**** Entries supplied

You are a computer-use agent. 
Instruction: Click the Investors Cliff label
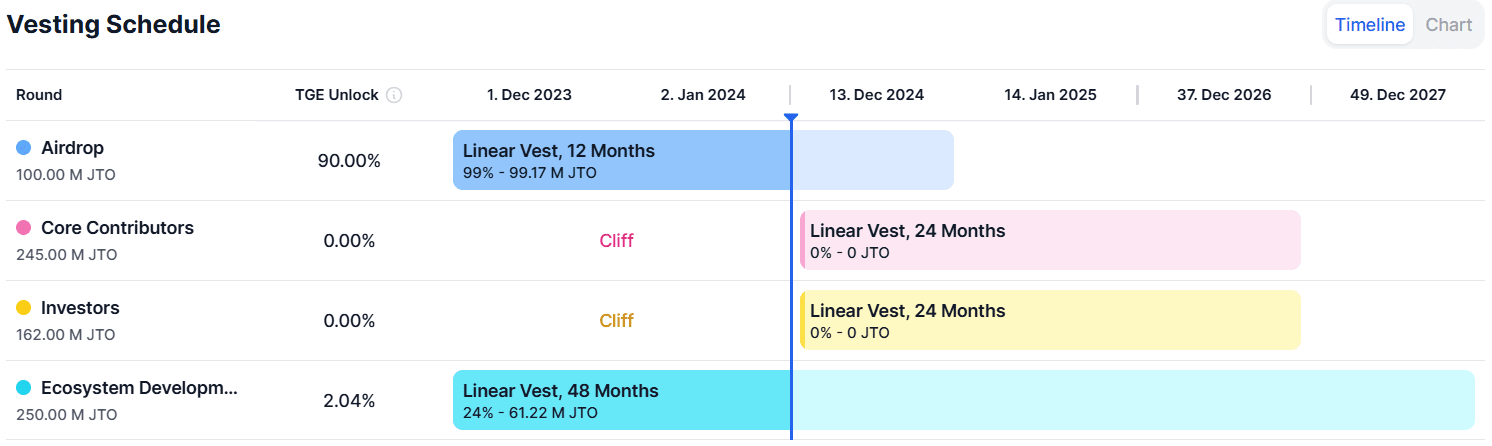[616, 320]
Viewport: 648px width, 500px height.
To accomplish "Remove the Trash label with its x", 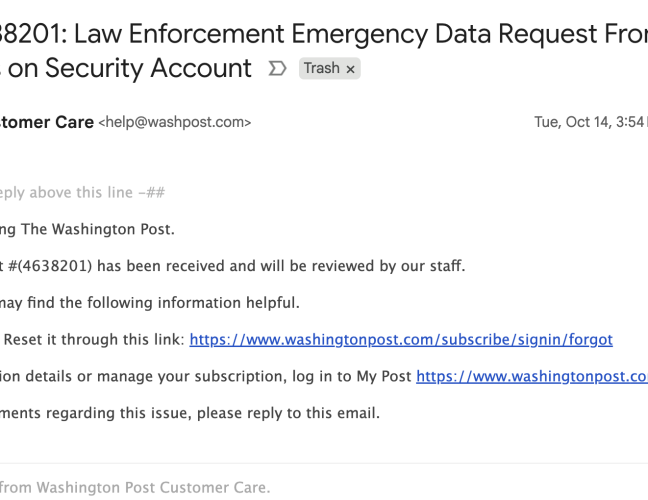I will pyautogui.click(x=350, y=69).
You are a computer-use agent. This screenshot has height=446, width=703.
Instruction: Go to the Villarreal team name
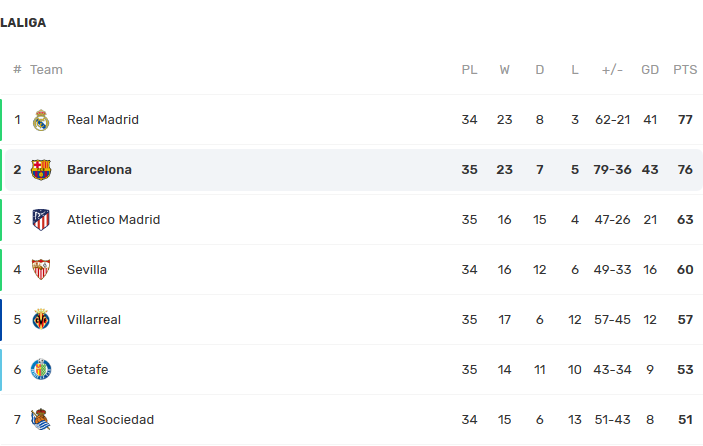[x=94, y=320]
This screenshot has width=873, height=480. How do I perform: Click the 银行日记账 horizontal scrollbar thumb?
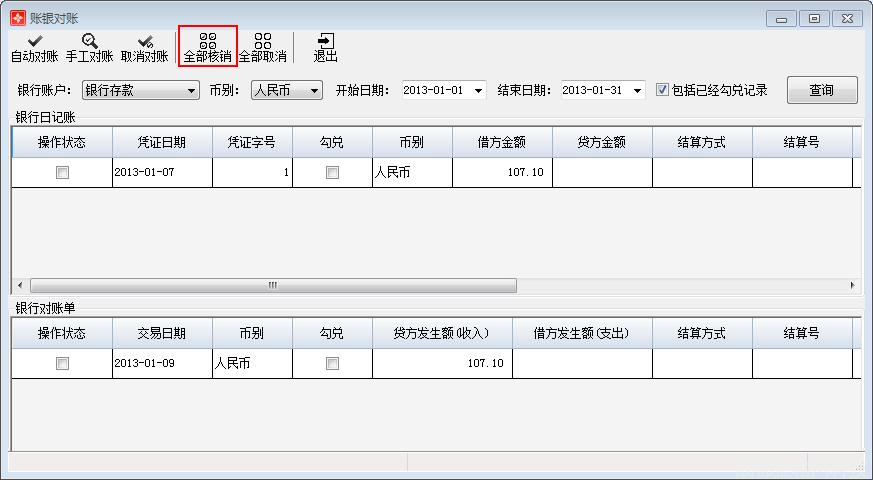(x=270, y=285)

********

Where does the string "agent" occur in the data above? Copy every line that holds it.

**Exercise answer:**
You are a computer-use agent. 
You are a computer-use agent. This screenshot has height=446, width=703.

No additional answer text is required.